Source: Amazon, Preferred Networks
ARK believes that deep learning is a far more effective way to program robots to perform simpler, more predictable tasks. According to Preferred Networks, a private robotics company, deep learning enables a robot to learn a task in about eight hours, instead of the multiple days it would take a human programmer to teach a robot the same task, as shown above. When eight robots jointly learned the task, training time was reduced to one hour. Thus, deep learning is likely able to train a single robot five times faster than a human programmer, and with parallel training can improve performance by more than an order of magnitude.
Robots that combine cameras with computer vision are often cheaper to deploy than conventional robots. Because conventional robots can’t “see”, workloads must be laid out precisely, often with supporting hardware such as fixtures. Robots with vision use software and can adapt to changing workloads, instead of workloads adapting to the robot. They also can be reprogrammed rapidly for new tasks that otherwise would require costly physical rearrangements.
Robot heavyweights have taken notice. In 2015, Fanuc, a leading manufacturing of industrial robots, acquired a 6% stake in Preferred Networks and plans to ship deep learning enabled robots in the not-to-distant future. ABB Robotics, a Swiss company, also has invested in Vicarious, an AI startup with deep learning expertise.
Deep learning has the potential to expand the addressable market for robots dramatically, while traditional industrial robots are locked up in safety cages and perform highly programmed, repetitive work. Co-operative robots, powered by deep learning, should be able to operate in a wide variety of settings. As they learn new tasks on the job and work safely alongside humans, we think the robotics market will open up to small and medium sized businesses in retail and agriculture, not to mention homes as well.

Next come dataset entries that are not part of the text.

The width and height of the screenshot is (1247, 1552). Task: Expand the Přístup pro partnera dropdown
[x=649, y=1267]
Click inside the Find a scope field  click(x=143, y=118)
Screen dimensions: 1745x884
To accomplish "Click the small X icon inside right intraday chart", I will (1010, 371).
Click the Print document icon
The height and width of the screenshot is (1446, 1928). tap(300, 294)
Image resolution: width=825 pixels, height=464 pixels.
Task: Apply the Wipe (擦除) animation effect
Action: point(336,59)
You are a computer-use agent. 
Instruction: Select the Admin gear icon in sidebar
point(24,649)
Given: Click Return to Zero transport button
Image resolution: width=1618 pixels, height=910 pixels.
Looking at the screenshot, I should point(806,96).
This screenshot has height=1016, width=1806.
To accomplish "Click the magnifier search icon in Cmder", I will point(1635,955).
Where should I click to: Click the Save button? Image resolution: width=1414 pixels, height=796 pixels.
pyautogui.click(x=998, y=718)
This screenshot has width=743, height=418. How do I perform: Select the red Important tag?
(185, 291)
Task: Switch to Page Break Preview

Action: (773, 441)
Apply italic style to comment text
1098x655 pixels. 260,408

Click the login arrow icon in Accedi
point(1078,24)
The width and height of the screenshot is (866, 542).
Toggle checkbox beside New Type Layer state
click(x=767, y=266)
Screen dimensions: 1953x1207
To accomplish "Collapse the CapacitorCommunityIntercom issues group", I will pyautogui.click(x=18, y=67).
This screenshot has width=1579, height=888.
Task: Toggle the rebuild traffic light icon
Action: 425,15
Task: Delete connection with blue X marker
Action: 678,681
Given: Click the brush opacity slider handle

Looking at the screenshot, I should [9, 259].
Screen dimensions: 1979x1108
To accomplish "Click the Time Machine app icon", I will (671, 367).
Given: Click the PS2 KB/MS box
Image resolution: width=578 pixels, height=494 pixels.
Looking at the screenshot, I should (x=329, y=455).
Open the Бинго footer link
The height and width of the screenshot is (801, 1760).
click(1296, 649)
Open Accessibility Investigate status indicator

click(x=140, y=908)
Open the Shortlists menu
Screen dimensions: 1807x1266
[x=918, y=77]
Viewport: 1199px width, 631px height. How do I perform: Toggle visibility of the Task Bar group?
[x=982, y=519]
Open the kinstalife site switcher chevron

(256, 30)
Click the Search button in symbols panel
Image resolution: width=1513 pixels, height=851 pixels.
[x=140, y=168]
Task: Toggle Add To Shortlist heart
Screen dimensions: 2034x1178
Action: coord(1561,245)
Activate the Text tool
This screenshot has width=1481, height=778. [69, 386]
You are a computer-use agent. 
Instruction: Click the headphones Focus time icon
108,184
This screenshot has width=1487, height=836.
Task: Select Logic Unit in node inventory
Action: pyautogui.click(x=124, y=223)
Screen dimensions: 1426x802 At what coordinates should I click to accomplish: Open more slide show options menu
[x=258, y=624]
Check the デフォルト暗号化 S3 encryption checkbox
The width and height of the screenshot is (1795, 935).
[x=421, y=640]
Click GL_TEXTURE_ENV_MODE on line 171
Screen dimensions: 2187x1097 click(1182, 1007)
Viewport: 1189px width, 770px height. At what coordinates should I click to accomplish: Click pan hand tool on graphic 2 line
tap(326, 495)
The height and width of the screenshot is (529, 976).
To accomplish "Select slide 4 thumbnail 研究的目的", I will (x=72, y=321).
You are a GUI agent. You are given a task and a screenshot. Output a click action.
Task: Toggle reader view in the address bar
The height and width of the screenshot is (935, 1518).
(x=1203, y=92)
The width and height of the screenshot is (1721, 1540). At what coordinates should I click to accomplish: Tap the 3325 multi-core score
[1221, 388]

While we believe industrial robots will remain the workhorse in high volume manufacturing, their unit volumes will be dwarfed by newer, nimbler robots, just as mainframe computers were dwarfed by workstations, PCs, and ultimately smartphones. As a result, robot shipments should multiply by 10 to 100 fold. Many of these new robots may not bear any resemblance to today’s robots, just as smartphones don’t resemble mainframes but now dominate the computing landscape. Powered by deep learning, we believe smaller smarter robots will take over.